Google Lens continues to be a sleeping giant in AR. As a visual search tool, it can identify and contextualize items that you point your phone at. Carrying similar user intent as web search, Google is salivating over the idea of more high-intent query volume that flows from your camera.
This idea is built on a few premises. For one, it’s sometimes more natural to search visually than with text. This can be the case for fashion items you encounter in the physical world; or finding out more about a local storefront, such as a new restaurant that opened in your neighborhood.
The other factor is user intent. The above examples are very commercial in nature. Throughout the smartphone era, Google has demonstrated that proximity can boost commercial intent, such as “near-me” searches. But with visual search, subjects aren’t just nearby but in view.
All of the above sets the stage for visual search’s potential. Google’s current stage is to cultivate and condition user behavior before monetizing it.
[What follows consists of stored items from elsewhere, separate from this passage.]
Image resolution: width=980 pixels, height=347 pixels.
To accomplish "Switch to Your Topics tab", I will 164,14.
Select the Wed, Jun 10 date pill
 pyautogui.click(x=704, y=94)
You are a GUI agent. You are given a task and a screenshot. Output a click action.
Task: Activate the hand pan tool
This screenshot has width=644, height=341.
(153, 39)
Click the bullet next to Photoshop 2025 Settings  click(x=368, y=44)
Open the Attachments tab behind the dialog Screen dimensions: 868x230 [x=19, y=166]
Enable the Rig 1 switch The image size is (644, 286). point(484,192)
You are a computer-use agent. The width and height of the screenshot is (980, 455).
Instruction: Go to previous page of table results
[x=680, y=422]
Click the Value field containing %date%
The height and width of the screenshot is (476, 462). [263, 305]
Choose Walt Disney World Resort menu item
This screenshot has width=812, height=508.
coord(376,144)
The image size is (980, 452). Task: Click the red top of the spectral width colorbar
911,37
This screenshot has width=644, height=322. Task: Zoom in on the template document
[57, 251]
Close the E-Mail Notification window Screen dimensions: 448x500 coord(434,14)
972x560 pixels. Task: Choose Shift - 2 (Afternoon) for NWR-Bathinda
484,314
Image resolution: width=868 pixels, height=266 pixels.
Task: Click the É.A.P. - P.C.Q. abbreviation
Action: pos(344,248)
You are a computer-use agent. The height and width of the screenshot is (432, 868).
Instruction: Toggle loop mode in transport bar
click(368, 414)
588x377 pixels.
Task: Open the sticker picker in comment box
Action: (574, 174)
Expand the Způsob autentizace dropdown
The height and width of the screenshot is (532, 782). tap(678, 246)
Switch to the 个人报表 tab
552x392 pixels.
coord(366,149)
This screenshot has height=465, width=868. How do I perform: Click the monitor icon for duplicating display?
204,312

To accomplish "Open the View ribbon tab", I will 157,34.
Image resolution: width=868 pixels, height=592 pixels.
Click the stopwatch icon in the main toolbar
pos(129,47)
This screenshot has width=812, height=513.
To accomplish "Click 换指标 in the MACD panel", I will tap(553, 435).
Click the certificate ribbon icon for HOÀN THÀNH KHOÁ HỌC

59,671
To that end, we’ve observed two big recent updates for Google Lens – both of which support shopping. Let’s take those one at a time.
Where Do I Buy This?
The first update is all about multimodal search. Google announced last month that Chrome browser users on iOS can search with a combination of text and images. This was already available in Google’s mobile app but now comes to the browser, making it more accessible.
This combination of inputs is known as multimodal search. We noted earlier that visual searches are often more natural than text. Multimodal search lets you combine them for even greater dimension. For example, you can use an image of a jacket and say “Where do I buy this?”
That brings us back to the point about high commercial intent – the part Google is keen to develop. In fact, it reports that 20 percent of all query volume on Google Lens have commercial intent. This usually involves scanning products and wanting to learn about them in some way.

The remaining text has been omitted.